_TASK PROMPT_
Only the lines from the start of the entries through the line with "Task: Click the Project Directory label" are wanted; please output them exactly.

==================================================

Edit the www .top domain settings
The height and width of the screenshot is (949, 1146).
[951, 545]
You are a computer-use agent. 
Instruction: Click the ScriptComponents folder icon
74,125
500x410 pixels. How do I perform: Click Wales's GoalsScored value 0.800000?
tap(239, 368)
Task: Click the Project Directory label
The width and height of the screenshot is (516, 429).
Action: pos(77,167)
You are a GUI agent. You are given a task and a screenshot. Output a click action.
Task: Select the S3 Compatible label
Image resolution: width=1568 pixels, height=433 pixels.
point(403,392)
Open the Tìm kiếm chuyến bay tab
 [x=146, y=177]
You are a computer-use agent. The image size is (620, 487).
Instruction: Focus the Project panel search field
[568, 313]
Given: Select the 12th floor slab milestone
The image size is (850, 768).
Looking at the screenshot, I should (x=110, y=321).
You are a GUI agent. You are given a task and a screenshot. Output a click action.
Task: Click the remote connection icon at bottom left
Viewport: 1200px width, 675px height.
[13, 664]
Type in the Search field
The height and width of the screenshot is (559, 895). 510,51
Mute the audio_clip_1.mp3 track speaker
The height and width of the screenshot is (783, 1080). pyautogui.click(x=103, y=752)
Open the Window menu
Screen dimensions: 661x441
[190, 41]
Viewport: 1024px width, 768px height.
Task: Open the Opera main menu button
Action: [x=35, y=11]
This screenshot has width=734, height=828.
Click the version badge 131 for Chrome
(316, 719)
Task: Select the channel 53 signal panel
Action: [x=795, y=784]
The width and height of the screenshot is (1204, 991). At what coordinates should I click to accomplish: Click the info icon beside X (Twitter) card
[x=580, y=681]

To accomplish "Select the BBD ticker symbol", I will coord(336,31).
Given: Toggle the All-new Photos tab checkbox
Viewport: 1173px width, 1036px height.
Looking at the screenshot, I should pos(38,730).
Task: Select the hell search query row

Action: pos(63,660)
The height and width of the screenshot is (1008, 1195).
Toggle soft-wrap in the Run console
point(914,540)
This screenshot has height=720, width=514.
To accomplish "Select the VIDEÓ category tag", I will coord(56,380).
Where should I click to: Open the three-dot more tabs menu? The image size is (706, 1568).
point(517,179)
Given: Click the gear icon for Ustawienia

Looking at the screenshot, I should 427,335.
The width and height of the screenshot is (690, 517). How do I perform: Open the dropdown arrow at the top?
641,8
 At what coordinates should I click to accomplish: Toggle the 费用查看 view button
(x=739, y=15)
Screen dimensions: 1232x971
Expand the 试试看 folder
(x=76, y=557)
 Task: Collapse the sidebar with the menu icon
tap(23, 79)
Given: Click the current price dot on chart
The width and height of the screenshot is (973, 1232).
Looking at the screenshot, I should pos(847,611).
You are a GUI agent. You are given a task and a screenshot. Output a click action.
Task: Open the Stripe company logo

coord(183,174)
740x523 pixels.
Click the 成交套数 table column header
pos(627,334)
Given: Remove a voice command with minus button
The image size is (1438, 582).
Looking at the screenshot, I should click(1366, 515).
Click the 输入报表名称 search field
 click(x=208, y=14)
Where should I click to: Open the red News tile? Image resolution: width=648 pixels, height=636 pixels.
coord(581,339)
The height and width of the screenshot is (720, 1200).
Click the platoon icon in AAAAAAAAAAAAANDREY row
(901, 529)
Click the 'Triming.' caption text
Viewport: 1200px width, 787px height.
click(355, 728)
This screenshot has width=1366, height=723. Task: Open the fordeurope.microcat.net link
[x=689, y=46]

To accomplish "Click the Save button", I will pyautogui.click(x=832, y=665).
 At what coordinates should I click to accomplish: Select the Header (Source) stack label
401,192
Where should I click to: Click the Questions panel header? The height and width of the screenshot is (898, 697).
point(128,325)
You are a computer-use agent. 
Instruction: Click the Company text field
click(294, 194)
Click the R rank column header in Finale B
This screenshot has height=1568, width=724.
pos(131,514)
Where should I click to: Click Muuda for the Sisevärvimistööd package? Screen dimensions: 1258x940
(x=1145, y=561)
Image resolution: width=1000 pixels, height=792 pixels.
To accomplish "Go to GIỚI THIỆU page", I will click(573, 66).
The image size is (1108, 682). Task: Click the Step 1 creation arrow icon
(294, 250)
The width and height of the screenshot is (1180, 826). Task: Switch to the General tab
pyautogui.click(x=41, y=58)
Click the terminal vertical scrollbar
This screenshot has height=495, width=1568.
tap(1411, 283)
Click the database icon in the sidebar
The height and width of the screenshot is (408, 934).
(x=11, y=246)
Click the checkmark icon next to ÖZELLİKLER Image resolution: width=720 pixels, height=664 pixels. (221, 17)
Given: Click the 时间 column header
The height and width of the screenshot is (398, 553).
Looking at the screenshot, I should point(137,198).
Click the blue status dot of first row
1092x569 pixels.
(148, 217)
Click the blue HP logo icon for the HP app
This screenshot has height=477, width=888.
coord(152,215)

==================================================

_ANSWER TO THE PROBLEM_
Edit the www .top domain settings
The height and width of the screenshot is (949, 1146).
[951, 545]
You are a computer-use agent. 
Instruction: Click the ScriptComponents folder icon
74,125
500x410 pixels. How do I perform: Click Wales's GoalsScored value 0.800000?
tap(239, 368)
Task: Click the Project Directory label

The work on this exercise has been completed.